And, yet, everyone around us is talking about Christmas, taking obligatory photos with Santa, and celebrating the joy of Christmas. That stands in stark contrast with the darkness.

Darkness and light are incompatible. 

Darkness is the absence of light. When life gets heavy, when we are so engulfed by grief, when we feel the full weight of loneliness, abandonment and family dissonance, we cannot see the light.

Isaiah 59:9 says, “We look for light, but there is darkness; for brightness, and we walk in gloom.”


There is an inherent desire in each of us to leave the darkness. We long for the light – with hope. 

We’ve walked throughout Advent waiting for the birth of Christ with hope-filled anticipation. We yearn for the Light of Christ, even if we aren’t aware of what we are seeking. 

Even as we grieve, even as our hearts ache, even when we cannot see the dawning of the day, we search with hope for the Light.

So, as we approach Christmas, we bring with us the sorrow, the fear, the anxiety, the hurt, the loneliness, and the grief. We bring it to the manger as we wait.

The images we see of the nativity are beautiful – peaceful and quaint. But the stable was full of barn animals, and unsanitary conditions. The stable was noisy and packed with people. The circumstances were not ideal. But Christ was born, and in that moment, the World was brighter. 

God took the messiness and the noise and the fear and the struggle, and he made something beautiful. We can forget about the unpleasantness and remember only the perfection, but this day was a mixture of both.

We long to be like those Isaiah 9:1 speaks of who, “walk in darkness” but who, “have seen a great light.”

When the Light comes, it may seep slowly in as we journey through the darkness, or it may come washing over us, bathing us in its warmth. 

We may find it in the friends and family who extend kind words, and prayers. We may find it in others who are the hands and feet of Jesus for us – in so many ways. There are people who show up when we are in our darkest moments. There are people who will sit in silence with us. There are people who will relentlessly check on us without being intrusive, but just letting us know that we matter, and that we are loved. There are people who will come with food. There are people who will know us best and love us the way we need to be loved. That is Christ loving us through them.


If you are feeling overwhelmed by the darkness this Christmas, hold firm to the knowledge that the Christ Light is here. He is here in our midst, and He is here in the gift of others. 

Allow Him to touch you. Allow yourself to experience the sadness and pain, but allow yourself to see the Light and to hope in it. Because there is light in that darkness.

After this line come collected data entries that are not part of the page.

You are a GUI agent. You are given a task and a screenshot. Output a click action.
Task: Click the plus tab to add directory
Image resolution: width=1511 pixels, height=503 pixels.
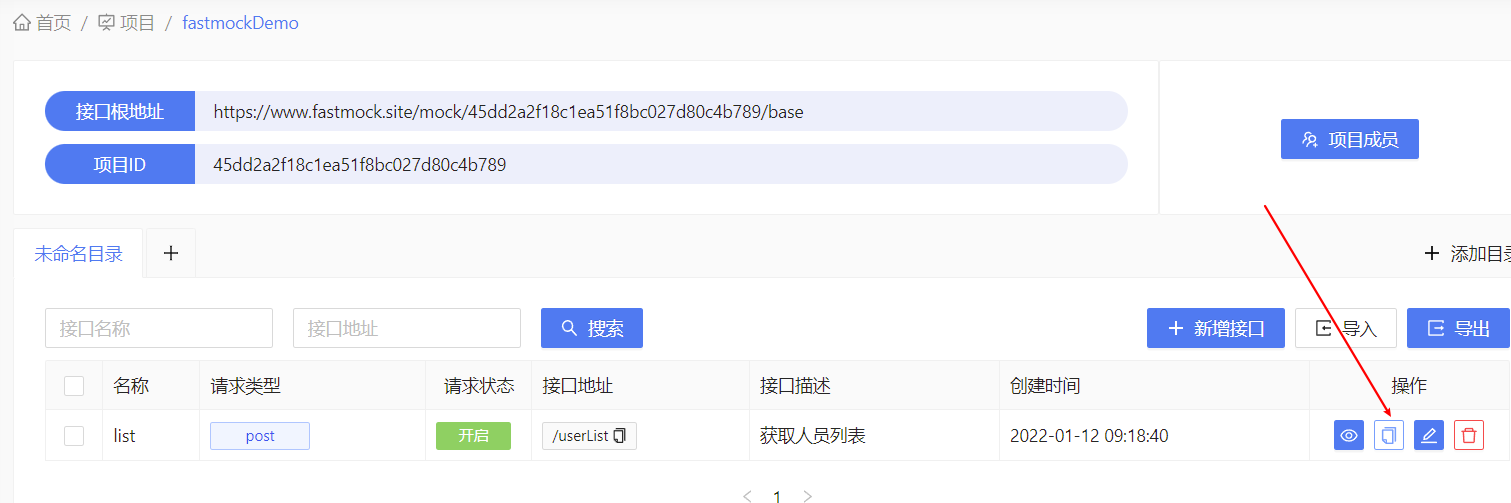click(171, 253)
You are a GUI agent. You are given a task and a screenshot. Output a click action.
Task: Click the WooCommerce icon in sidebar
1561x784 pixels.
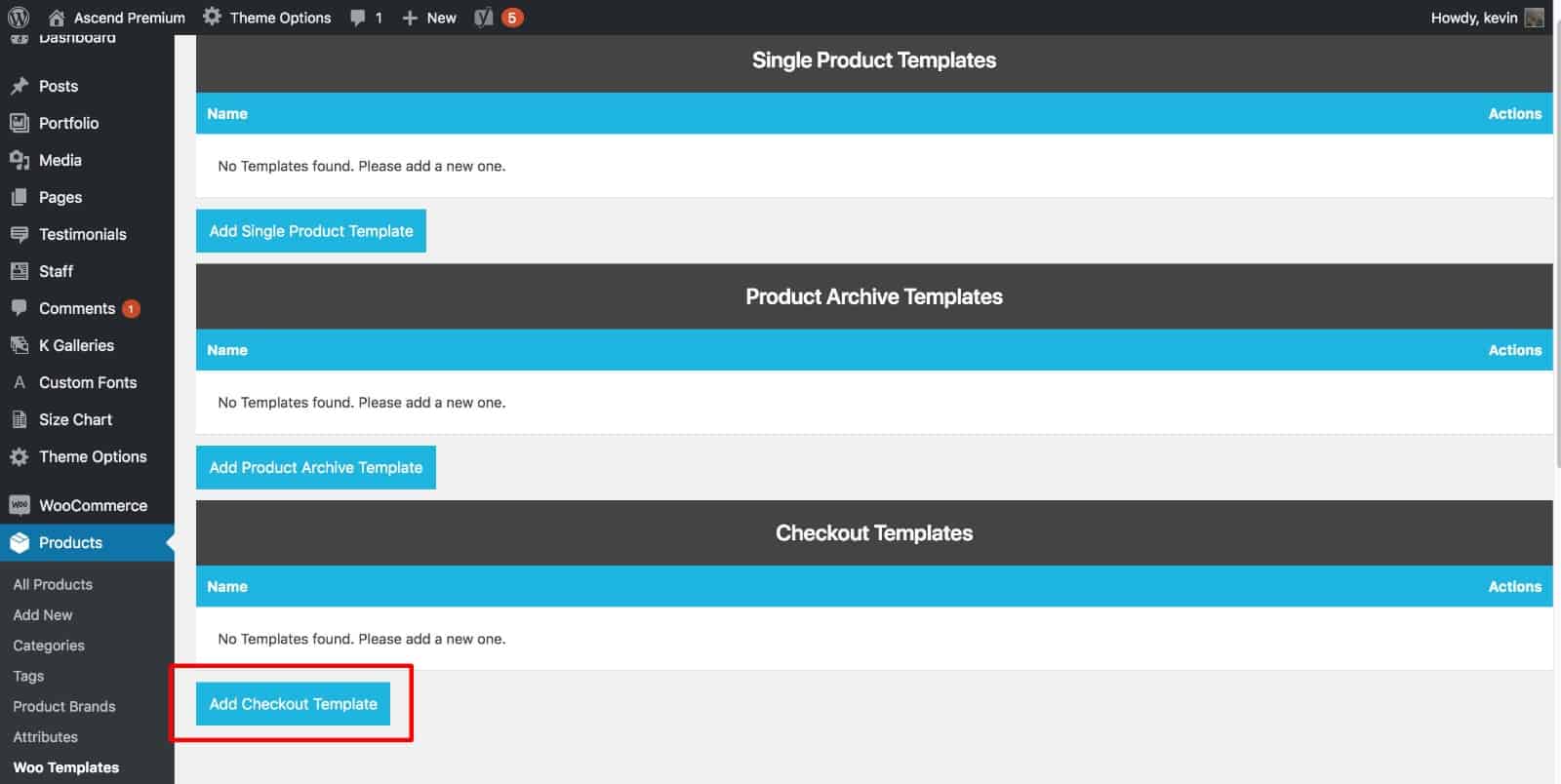(x=19, y=505)
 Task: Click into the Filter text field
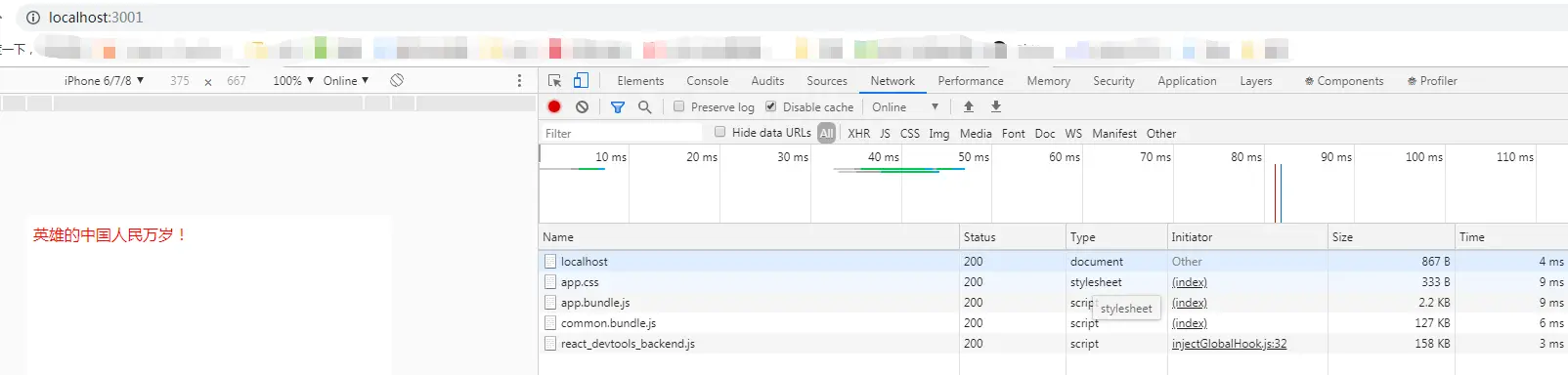(x=622, y=133)
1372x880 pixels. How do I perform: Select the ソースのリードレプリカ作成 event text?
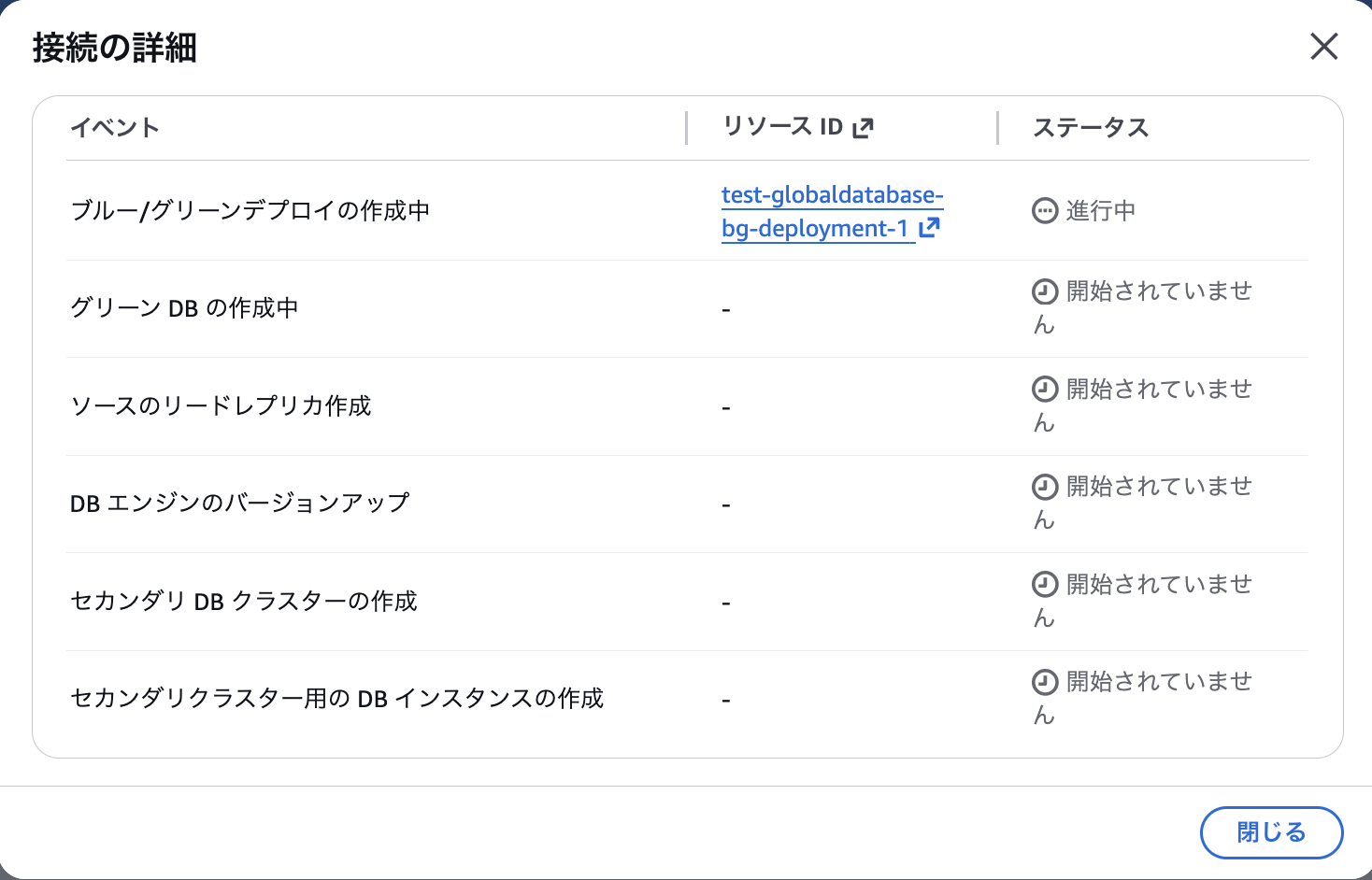(222, 406)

And, if you know your God-breathed charism, pray for God’s direction in how you use that charism this Christmas season in your interaction with family, friends, and strangers. Hold the Christ Light for others – whether it be gentle or brightly burning. 

And take heart in your gifts. Not everyone needs the burning flames … sometimes we need only the flicker of one candle of hope to break through the oppressive darkness. And darkness cannot remain.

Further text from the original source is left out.